If you're like most modern parents, you've read books and articles about parenting, and maybe attended lectures as well. You did this in an attempt to be the best, up-to-date parents possible—parents with the right style—parents who think deeply before adopting a new parenting strategy. Yet, there is only so much that books and lectures can do to prepare you as parents. Despite all you've read and heard your best teacher is your own experience, both with your own parents as you were growing up and with your own children as you raise them.

Your Mom's Voice!

But you still worry and agonize over whether you've chosen the right approach. If your parents were strict, and you found yourself rebelling as a result of their heavy-handed manner, you may be alarmed to hear your mother's voice with her exact intonation issuing from your own mouth as you discipline your child. Be assured that hearing our parents in our own voices is a universal experience——but keep in mind that you can adapt your style of discipline so that it feels natural and fits your personal ethos, as well.

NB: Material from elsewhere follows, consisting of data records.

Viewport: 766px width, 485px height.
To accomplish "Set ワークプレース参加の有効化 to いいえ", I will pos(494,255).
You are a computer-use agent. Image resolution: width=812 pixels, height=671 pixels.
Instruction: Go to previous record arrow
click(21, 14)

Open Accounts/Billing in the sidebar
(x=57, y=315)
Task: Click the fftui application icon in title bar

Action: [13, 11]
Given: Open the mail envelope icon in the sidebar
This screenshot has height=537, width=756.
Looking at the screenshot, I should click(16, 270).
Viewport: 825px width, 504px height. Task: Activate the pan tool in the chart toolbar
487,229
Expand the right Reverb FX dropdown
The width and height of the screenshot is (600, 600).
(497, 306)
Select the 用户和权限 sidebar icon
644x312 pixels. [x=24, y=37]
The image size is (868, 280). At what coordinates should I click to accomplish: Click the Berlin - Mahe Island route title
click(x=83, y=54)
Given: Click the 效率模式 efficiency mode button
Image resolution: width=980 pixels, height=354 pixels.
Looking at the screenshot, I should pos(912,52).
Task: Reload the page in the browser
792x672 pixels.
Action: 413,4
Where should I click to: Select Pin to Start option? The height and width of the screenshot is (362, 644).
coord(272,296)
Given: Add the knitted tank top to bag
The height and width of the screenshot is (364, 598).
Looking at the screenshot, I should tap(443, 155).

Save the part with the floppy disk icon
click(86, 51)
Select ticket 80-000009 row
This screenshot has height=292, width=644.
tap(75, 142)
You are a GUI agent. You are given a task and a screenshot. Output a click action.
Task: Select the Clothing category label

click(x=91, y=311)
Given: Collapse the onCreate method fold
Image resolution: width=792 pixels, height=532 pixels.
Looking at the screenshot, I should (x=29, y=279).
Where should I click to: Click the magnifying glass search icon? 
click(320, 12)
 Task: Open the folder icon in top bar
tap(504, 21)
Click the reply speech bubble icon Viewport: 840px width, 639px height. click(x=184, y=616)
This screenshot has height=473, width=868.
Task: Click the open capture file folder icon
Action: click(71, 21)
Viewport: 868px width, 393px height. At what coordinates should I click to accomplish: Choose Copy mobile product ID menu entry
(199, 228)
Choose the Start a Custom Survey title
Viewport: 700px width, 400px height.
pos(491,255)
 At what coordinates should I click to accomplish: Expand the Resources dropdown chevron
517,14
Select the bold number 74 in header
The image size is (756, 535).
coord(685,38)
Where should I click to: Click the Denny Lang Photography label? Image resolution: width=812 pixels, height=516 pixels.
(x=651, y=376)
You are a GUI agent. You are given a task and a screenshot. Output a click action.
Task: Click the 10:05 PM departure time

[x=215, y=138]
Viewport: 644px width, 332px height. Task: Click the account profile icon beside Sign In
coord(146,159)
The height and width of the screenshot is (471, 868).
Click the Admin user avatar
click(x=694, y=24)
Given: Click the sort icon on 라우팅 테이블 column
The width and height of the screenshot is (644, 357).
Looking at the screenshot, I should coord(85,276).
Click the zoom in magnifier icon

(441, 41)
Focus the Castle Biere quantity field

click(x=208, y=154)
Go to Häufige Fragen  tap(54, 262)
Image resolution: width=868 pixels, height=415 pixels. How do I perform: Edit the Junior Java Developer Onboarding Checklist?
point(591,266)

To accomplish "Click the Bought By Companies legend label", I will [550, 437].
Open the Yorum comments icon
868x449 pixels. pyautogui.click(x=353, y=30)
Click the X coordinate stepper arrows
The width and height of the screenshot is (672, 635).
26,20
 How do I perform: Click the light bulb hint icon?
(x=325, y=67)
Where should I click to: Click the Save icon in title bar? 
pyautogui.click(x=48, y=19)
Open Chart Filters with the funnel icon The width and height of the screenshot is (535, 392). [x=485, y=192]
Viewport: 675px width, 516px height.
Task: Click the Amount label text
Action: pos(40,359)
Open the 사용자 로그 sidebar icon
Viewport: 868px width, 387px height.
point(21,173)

You can be a disciplinarian without being harsh, and you can be easygoing without getting stepped on. That means that if your own parents were harsh disciplinarians, it probably won't feel comfortable for you to be a laidback parent, but that doesn't mean you have to be abusive, either. If your parents were hippies who let you have a free reign of the household, you will probably feel better as an easygoing disciplinarian with your own children, but you don't have to allow them to become obnoxious and spoiled, either.

The authoritarian parent sticks out like a sore thumb in today's society which sees value in choice and creativity. Authoritarian parents see things in black and white. These are the parents who command obedience. They see parenting as an unbending duty in which children are trained in much the same way as a puppy is housebroken. Children learn by imitating their parents. Spanking occurs when children don't follow the model. This style doesn't suit today's society in which we are taught to value peaceful solutions to conflict.

Adapt The Style

If this sounds like the way you were raised, you weren't alone. This is the way most children have been raised, throughout Western history. The trick is to adapt the style to fit the parental voices that want to issue from your mouth but still allow for choice and creativity in your child. Spanking can become a time-out, and you can ask your child to think how his rudeness makes his hostess feel.

Permissive parenting came into popularity during the 1950's and 1960's in response to our horror at the repression of whole nations living under dictatorships. Children are not shown a model of behavior, and natural consequences act as the only control.

The problem with total permissiveness is that the children find it hard to fit in with the rest of their peers and later on, in the work-force. Without clear guidance, a person cannot learn which behaviors are acceptable to society at large. Without clear limits, children feel confused and insecure. Such children tend to make poor choices.

Find The Zone

It's natural for you to lean one way or the other as you parent your child, and your tendency is likely to mirror your own experience, but with a bit of thought, you can find the comfort zone that fits best with what is right for today's child.